Christian Neureuther erinnert sich bestens an die Siebzigerjahre und die wilden Rennen auf diesem speziellen Berg. "Da wurde das Starthaus an die steilste Stelle des Hanges gebaut", erzählt er. Wenn sich die Fahrer von der Holzrampe abgestoßen hatten, "bist du in die Luft katapultiert worden, und wenn du zu forsch warst, bist du am ersten Tor vorbeigesprungen".

So war das, am Gudiberg, jenem Hang, über den die Neureuthers ein Buch schreiben könnten. Man könnte gar sagen: Ohne den Gudiberg würde es die berühmteste deutsche Ski-Familie so nicht geben. Sie alle lernten hier das Fahren. Sie bestritten hier Rennen. Feierten Triumphe, erlebten Enttäuschungen. Alles an einem Hang, zu dem man vom Zentrum Garmisch-Partenkirchens zu Fuß marschieren kann. "Beim Gudiberg denke ich an einen Traditionshang, der voller Geschichten ist", sagt Christian Neureuther.

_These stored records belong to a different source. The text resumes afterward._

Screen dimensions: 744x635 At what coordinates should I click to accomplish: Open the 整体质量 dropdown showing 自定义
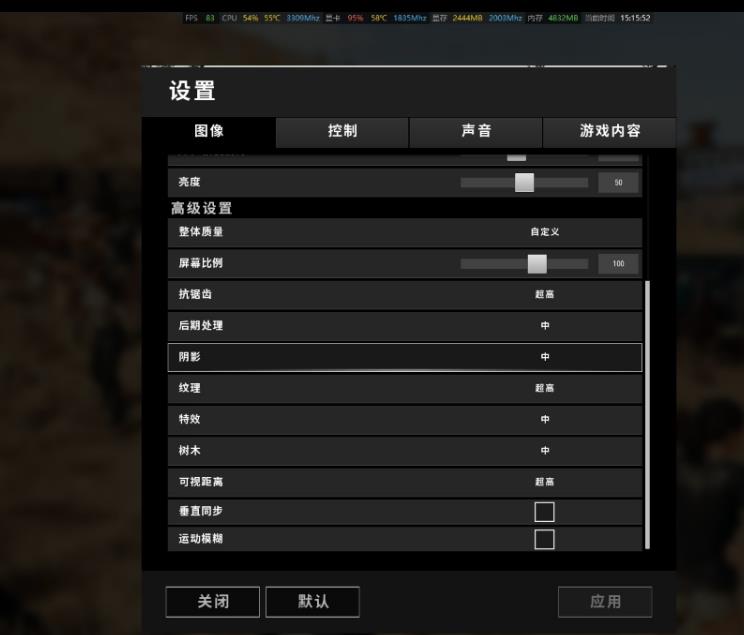click(405, 232)
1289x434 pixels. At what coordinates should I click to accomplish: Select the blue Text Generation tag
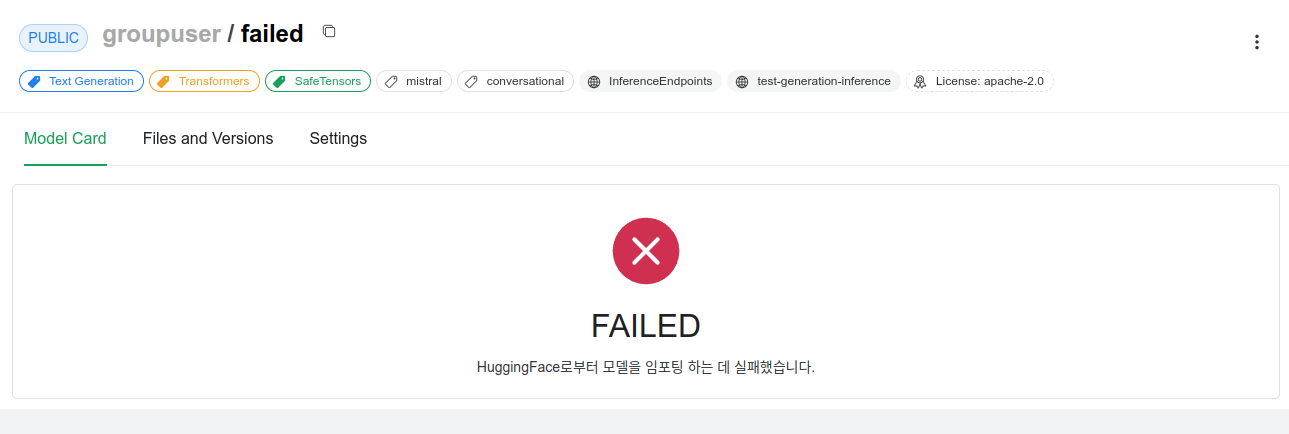pyautogui.click(x=81, y=81)
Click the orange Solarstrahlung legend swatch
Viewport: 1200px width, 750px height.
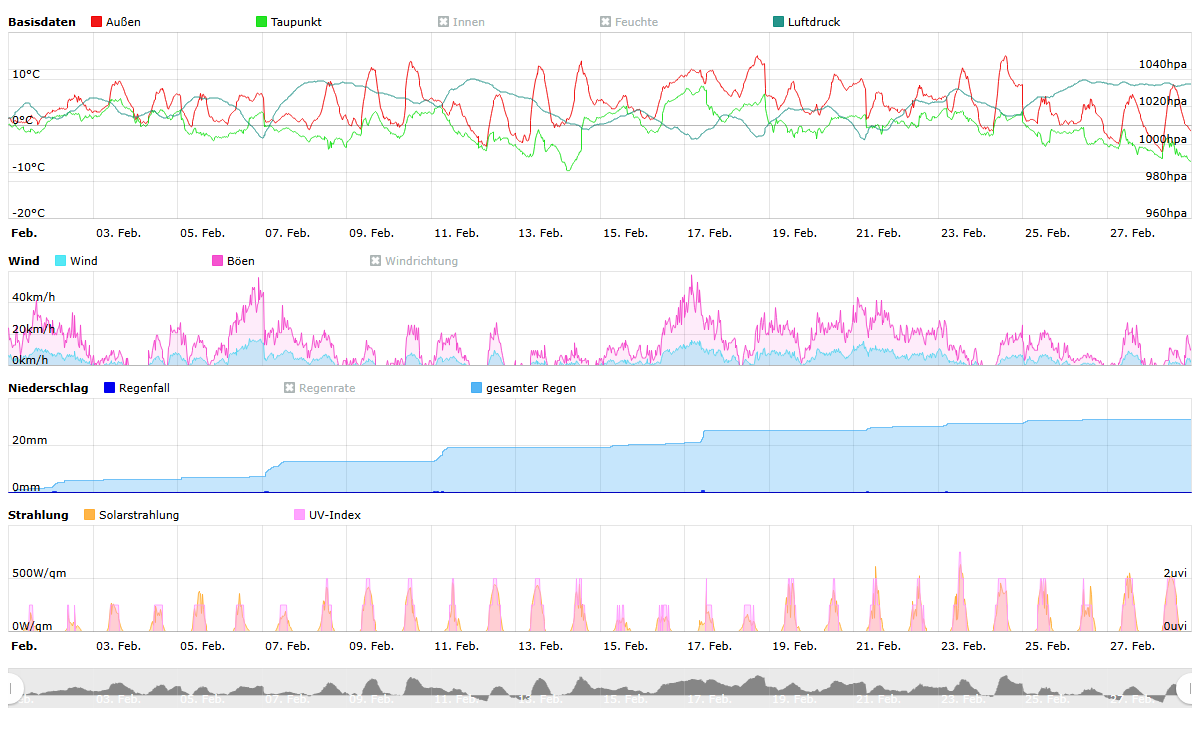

Der Gudiberg steht an diesem Wochenende nach langer Zeit wieder im öffentlichen Blickpunkt. Erstmals seit der Ski-Weltmeisterschaft 2011 findet dort ein Weltcup-Slalom statt, es sind sogar zwei, am Samstag und Sonntag. Die Gründe, warum er als Rennpiste so lange ausfiel, sind vielschichtig, man setzte nach der WM auf die schattige Speedstrecke der Kandahar am Kreuzjoch. Aber auch Spannungen zwischen dem Skiclub Garmisch, der die Weltcuprennen ausführt, und dem Skiclub Partenkirchen, der das Skistadion bei der Olympiaschanze und dem Gudiberg besitzt, spielten eine Rolle. Für Christian Neureuther, der dazu viel sagen könnte, ist das nun aber unwichtig. Er freut sich auf die kommende Veranstaltung, die auch forciert wurde, weil Garmisch die WM 2027 ausrichten möchte.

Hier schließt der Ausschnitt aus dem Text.